Mickail Bakunin
Programa elaborado clandestinamente por Mickail Bakunin
em outono de 1868. Tradução de Zilá Bernd.
A Associação dos Irmãos Internacionais
quer a revolução universal, social, filosófica,
econômica e política ao mesmo tempo, para que da ordem
atual das coisas, fundada sobre a propriedade, a dominação
e o princípio de autoridade quer religiosa, quer metafísica
e burguesamente doutrinária, quer até mesmo jacobinamente
revolucionária, não sobre em toda Europa num primeiro
momento, e depois no resto do mundo, pedra sobre pedra. Ao grito de
paz aos trabalhadores, liberdade a todos os oprimidos e morte aos
dominadores, exploradores e tutores de qualquer espécie, queremos
destruir todos os Estados e todas as igrejas, com todas as suas instituições
e suas leis religiosas, políticas, jurídicas, financeira,
policiais, universitárias, econômicas e sociais para
que todos estes milhões de pobres seres humanos escravizados,
atormentados, explorados, libertos de todos os diretores e benfeitores
oficiais e oficiosos, associações e indivíduos,
respirem enfim em completa liberdade.
Convencidos de que o mal individual e social reside
muito menos nos indivíduos do que na organização
das coisas e nas posições sociais, nós seremos
humanos tanto por sentimento de justiça quanto por cálculo
de utilidade, e destruiremos sem piedade as posições
e as coisas a fim de poder, sem nenhum perigo para a revolução,
poupar os homens. Negamos o livre-arbítrio e o pretenso direito
da sociedade de punir. A própria justiça tomada no seu
sentido mais humano e mais amplo, é apenas uma idéia,
por assim dizer, negativa e de transição; ela coloca
o problemas social mas não o resolve, indicando apenas o único
caminho possível para a emancipação, isto é,
de humanização da sociedade pela liberdade na igualdade;
a posição positiva só poderá ser dada
pela organização cada vez mais racional da sociedade.

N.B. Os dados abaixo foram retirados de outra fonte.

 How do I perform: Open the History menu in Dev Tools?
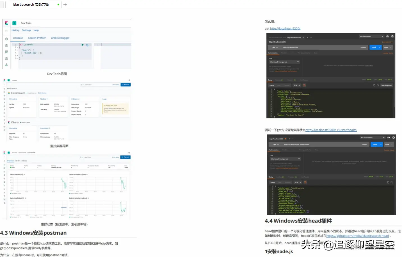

Esta solução tão desejada, ideal de todos nós,
é a liberdade, a moralidade, a inteligência e o bem-estar
de cada um pela solidariedade de todos, a fraternidade humana.
Todo o indivíduo humano é o produto
involuntário de um meio natural e social no seio do qual nasceu,
desenvolveu-se e do qual continua a sofrer influência. As três
causas de toda a imoralidade humana são: a desigualdade tanto
política quanto econômica e social; a ignorância
que é seu resultado natural e sua conseqüência necessária:
a escravidão.
A organização da sociedade sendo sempre
e em todos os lugares a única causa dos crimes cometidos pelos
homens, há hipocrisia ou absurdo evidente da parte da sociedade
em punir os criminosos, um vez que toda a punição supõe
a culpa e os criminosos não são nunca culpados. A teoria
da culpa e da punição surge da teologia, isto é,
do casamento de absurdo com a hipocrisia religiosa. O único
objetivo que se pode reconhecer à sociedade, em seu estado
atual de transição, é o direito natural de assassinar
os criminosos produzidos por ela mesma no interesse de sua própria
defesa e não a de julgá-los e condená-los. Este
não será propriamente um direito, na acepção
estrita do termo, será antes um fato natural, aflitivo mas
inevitável, signo e produto da impotência e da estupidez
da sociedade atual: e quanto mais a sociedade souber evitar de utilizá-lo,
mais ela estará próxima de sua real emancipação.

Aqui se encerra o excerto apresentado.